The New York Times calls this anti-plastic missionary a “pirate artist.” Melena Ryzik‘s article explains how he got that moniker.
“The artist Duke Riley isn’t exactly sure why he had the idea to turn a plastic tampon applicator into a fishing lure, but he knows one thing for certain: It works.
“He put it to the test one summer day on a buddy’s boat in Block Island Sound, and, with his pastel bait bouncing along the ocean floor, pulled up a sizable fluke. It was a keeper — ‘I definitely ate it,’ he said.

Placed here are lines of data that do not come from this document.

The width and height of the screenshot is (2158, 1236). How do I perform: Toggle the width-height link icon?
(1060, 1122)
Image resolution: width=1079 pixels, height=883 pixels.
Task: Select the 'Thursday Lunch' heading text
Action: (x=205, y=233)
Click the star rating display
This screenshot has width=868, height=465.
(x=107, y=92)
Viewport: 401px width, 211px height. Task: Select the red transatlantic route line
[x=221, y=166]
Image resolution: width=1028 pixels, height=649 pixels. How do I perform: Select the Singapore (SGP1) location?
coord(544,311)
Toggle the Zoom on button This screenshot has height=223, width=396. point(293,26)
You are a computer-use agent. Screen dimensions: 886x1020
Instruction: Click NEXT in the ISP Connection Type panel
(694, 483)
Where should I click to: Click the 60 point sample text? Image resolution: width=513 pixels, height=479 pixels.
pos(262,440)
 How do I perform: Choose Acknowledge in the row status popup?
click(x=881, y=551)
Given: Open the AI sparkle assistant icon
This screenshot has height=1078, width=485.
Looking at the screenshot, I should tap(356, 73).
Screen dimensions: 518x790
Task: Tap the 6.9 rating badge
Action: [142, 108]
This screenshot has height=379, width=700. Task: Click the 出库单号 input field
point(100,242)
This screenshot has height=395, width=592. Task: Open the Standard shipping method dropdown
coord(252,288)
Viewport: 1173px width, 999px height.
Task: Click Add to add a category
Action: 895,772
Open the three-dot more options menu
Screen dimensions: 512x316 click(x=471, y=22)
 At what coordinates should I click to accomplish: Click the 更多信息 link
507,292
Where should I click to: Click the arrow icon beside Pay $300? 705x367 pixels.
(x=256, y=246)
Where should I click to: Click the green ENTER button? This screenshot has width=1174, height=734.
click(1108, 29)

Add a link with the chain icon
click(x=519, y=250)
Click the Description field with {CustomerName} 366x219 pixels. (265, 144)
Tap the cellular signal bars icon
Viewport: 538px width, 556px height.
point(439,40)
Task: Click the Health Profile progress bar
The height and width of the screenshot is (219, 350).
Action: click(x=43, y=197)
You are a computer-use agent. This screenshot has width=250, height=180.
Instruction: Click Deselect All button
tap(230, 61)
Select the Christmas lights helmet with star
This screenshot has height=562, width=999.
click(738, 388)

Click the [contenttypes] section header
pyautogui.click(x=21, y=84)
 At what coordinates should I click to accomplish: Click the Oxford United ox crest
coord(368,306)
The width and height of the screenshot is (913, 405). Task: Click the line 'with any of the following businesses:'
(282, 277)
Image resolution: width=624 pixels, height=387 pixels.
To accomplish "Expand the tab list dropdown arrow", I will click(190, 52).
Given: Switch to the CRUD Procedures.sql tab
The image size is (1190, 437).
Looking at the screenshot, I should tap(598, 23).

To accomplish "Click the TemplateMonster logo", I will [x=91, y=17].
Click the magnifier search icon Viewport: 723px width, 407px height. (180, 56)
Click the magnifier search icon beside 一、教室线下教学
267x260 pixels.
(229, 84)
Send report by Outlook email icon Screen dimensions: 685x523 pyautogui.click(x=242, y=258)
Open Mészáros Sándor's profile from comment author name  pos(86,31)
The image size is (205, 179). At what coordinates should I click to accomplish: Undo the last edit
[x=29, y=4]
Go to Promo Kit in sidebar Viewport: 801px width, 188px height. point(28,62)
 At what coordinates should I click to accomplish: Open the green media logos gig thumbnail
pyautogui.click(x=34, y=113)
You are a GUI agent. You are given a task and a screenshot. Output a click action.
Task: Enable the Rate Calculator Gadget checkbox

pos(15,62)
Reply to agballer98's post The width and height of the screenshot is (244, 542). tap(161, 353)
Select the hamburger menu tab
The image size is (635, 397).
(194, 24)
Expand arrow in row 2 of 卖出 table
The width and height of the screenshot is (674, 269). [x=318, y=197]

“The applicator tube had first washed up ashore, part of the many tons of seaborne trash that Riley, a Brooklyn artist known to scavenge New York’s waterways for materials and inspiration, has collected over the years. Putting this spent plastic product to use as fish food — that was some D.I.Y. upcycling. Putting it into the Brooklyn Museum of Art: that is Riley’s wild and singular artistic ingenuity.
“There’s a film of the fishing endeavor, done in the style of a crusty YouTube tutorial. The lures — displayed on pegboard, as in a real bait shop — join other plastic detritus that Riley has repurposed, like straws, dental floss picks and vape pens, in ‘DEATH TO THE LIVING, Long Live Trash,‘ an exhibition [that opened in June] at the Brooklyn Museum. Across multiple rooms and settings, it confronts the calamitous environmental impact of the plastics industry and the ways in which unchecked consumption, for personal convenience, has polluted waterways.
“Its centerpiece is more than 200 works of painstakingly hand-drawn scrimshaw that Riley has spent three years making. Instead of the whale teeth and walrus tusks that 19th-century sailors once etched, he uses a contemporary, dispiritingly abundant, analog: discarded plastics. Lotion tubes, squirt bottles, brushes, a honey bear, solo flip-flops, a Wiffle ball and a legless lawn flamingo now stained bone-white, all provide the canvas for Riley’s patterned mariner drawings in India ink.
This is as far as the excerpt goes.